The last comment in "Secrets of the Savviest Travelers" was on target: "An option that works for me: Don't fly." This country needs to embark on coast-to-coast and border-to-border construction of high-speed rail. Not only would it be more affordable than air, thus increasing mobility of more Americans, but it would also reduce air's tremendous energy consumption and its contribution to global warming.
DAVID D. WERNER
Missoula, Mont.
Disaster Relief
I applaud Bernadine Healy's insightful nod to one of our nation's most pre-eminent institutions of medical, nursing, and public health education: the Uniformed Services University of the Health Sciences ["Serving Military Medicine," June 11]. In the years since 9/11, the tsunami in Southeast Asia, and Hurricane Katrina, the need for a structured, interdisciplinary, multidepartmental response to disasters has become increasingly apparent. Public health and medicine represent an arena for which this type of cross-service coordination is exceedingly important. With students from the Army, Navy, and Air Force learning side by side with members of the Public Health Service Commissioned Corps, USU has cultivated this interdisciplinary approach to healthcare since its inception. Graduates have been prepared to handle the global challenges of public health and medical responses to natural and man-made disasters and humanitarian missions. Just a few weeks ago, members of the Public Health Service Commissioned Corps began deploying to Navy ships in Latin America, the Caribbean, and Southeast Asia as part of combined government humanitarian assistance initiatives.

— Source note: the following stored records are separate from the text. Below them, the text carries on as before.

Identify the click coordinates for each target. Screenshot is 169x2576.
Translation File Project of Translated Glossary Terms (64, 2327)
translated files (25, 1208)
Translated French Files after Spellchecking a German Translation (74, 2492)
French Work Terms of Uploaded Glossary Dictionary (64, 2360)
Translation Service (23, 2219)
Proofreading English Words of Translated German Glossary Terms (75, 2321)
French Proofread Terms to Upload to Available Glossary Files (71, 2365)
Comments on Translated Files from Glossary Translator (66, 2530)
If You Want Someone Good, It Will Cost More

REAR ADM. KENNETH P. MORITSUGU, M.D.
Acting United States Surgeon General
Washington, D.C.
Illiteracy in the Middle East
Your article titled "In Afghanistan, it Takes a Soap Opera to Build Villages" [June 18] stated that 80 percent of the population there is illiterate. And the United States is trying to instill democracy in this backward nation? This is the reason we are having such a hard time in the Arab world. Democracy offers too many options for the uninformed to handle effectively. We must start from the bottom up educating the masses of the Arab world. Then they will have the capabilities of self-government.
ED ROBERTS
Coarsegold, Calif.
Iran and Statecraft
"The Fine Art of Statecraft" [June 18] by former Mideast negotiator Ambassador Dennis Ross neglected to mention that statecraft is also about respecting the international regimes and rights of other nations. Iran has a peaceful nuclear program within the framework of the Non-Proliferation Treaty and the full scope of safeguard and verification standards of the International Atomic Energy Agency, which has repeatedly confirmed the absence of any military diversion after extensive inspections. Ross's prescribed path of fast-track sanctions is, in fact, a slow motion to disaster, by escalating the tensions without any chance of forcing the proud Iranian people to forfeit their "inalienable rights." The threat of military action against Iran endorsed by Ross is tantamount to a blatant act of unprovoked aggression contrary to the fundamental principles of relations among nations.
M. A. MOHAMMADI
Press Counselor
Mission of Iran to the United Nations
New York
This story appears in the July 16, 2007 print edition of U.S. News & World Report.